■ **TASKS TO CARRY OUT**:
1. Write out the Bessemer Housing Authority case study word for word, from "Services: Computer Donation, Professional" up to and including "needs and interest.".
2. Answer these questions from the Bessemer Housing Authority case study:
(a) How many Chromebooks were donated?
(b) How many facilitators does BESHA employ?
(c) Which coding tool did the facilitators learn the basics of?
3. Carry the Bessemer Housing Authority case study forward, starting after its last sentence.

■ **PASSAGE SHOWN**:
Client: Bessemer Housing Authority
Location: Bessemer, Alabama 


Program Details

Program(s): Devices4All, Gaming4Good

Services: Computer Donation, Professional Development, Enrichment

# of Computers Donated: 100 Chromebooks

# of Technology Students: 55


How We Helped

BESHA had all the pieces to support an enriching coding and game design environment: a passionate group of students, plenty of classroom space in several community centers, and a talented team of facilitators eager to learn. Wendy Brantley, Resident Services Manager, was the client lead on this project and requested the Loyalty Foundation complete the puzzle for a successful tech program. We provided Wendy and BESHA with 100 Chromebook laptops and brainstormed how we could bring a coding class to a group as small as 5-10 students or up to 90-100, depending on community needs and interest. 


Train the Trainer

The model we settled on was “train the trainer”. BESHA employs a group of four dedicated facilitators and plenty of space for them to operate. They were willing to learn our game design curriculum and motivated to teach it to the students. This model allowed the freedom for the class to run at any time, in any location, without the dependence on a virtual teacher provided by LF. BESHA facilitators proved to be excellent students, as they were able to learn the basics of Scratch using LF in-house training videos and teach the students using our interactive slides curriculum.

■ **EXTRACTED ENTRIES**:
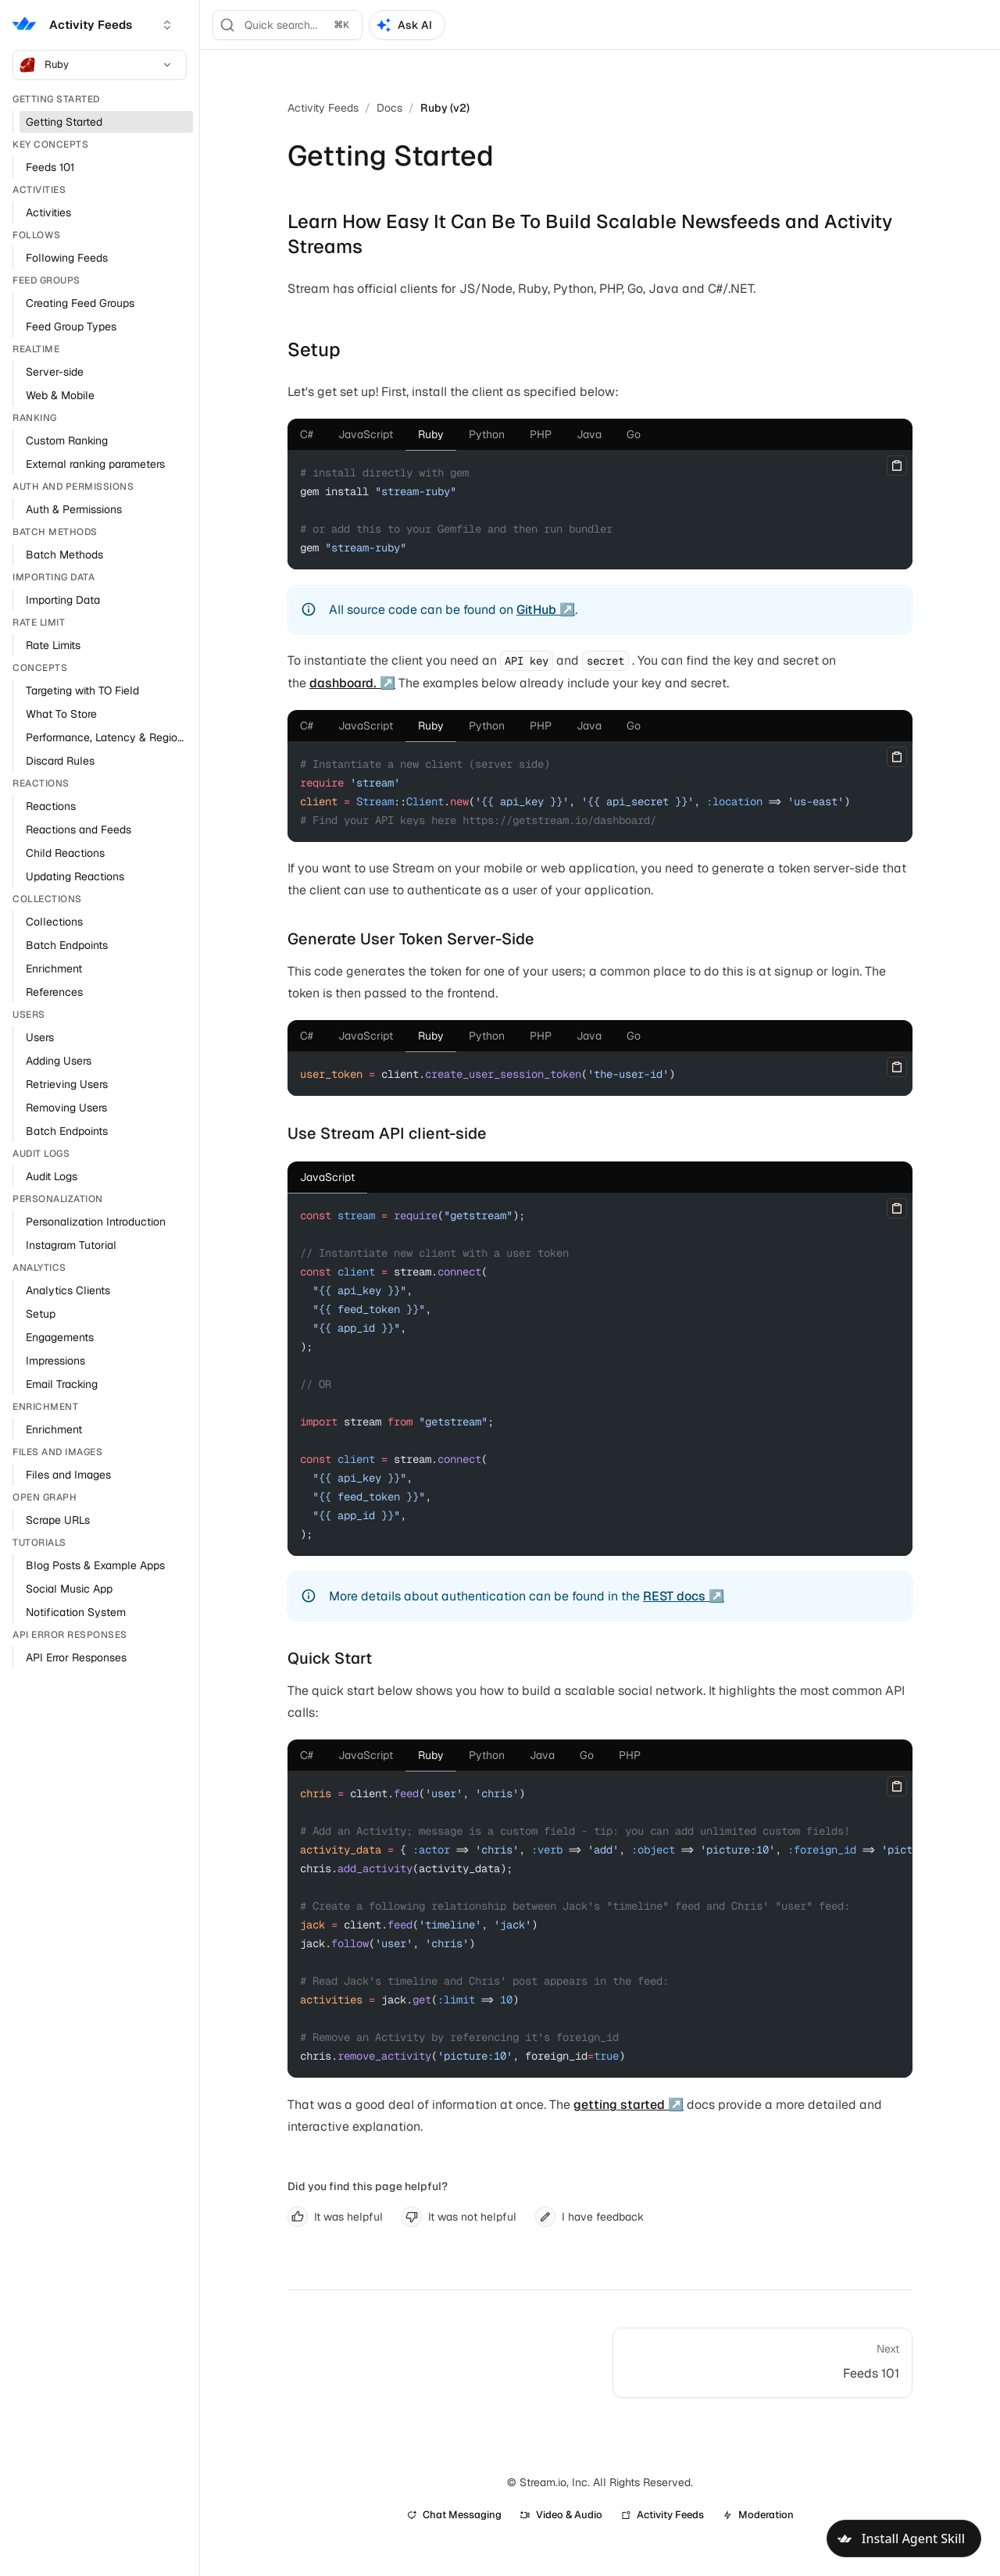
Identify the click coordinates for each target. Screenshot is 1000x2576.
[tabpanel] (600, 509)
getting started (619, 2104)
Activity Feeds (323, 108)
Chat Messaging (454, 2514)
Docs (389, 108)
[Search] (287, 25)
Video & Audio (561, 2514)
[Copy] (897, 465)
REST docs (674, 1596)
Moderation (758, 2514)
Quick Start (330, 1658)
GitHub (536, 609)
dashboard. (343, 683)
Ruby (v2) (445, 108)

■ **EXERCISE ANSWERS**:
1.
Services: Computer Donation, Professional Development, Enrichment

# of Computers Donated: 100 Chromebooks

# of Technology Students: 55


How We Helped

BESHA had all the pieces to support an enriching coding and game design environment: a passionate group of students, plenty of classroom space in several community centers, and a talented team of facilitators eager to learn. Wendy Brantley, Resident Services Manager, was the client lead on this project and requested the Loyalty Foundation complete the puzzle for a successful tech program. We provided Wendy and BESHA with 100 Chromebook laptops and brainstormed how we could bring a coding class to a group as small as 5-10 students or up to 90-100, depending on community needs and interest.

2.
(a) 100
(b) Four
(c) Scratch

3.
2D Game Design with Scratch

Scratch is an excellent first foray into computer science, as it’s a visual programming language that allows students to develop games, animations, music, and more. In fact, it is the first unit in the most popular coding class in the world: Harvard’s CS50 Intro to Computer Science course. BESHA students developed over 3 original 2D games, starting with a seemingly simple maze that involves keyboard inputs, event/color sensing, and object collision. From there, the projects advanced to include conditionals and variables.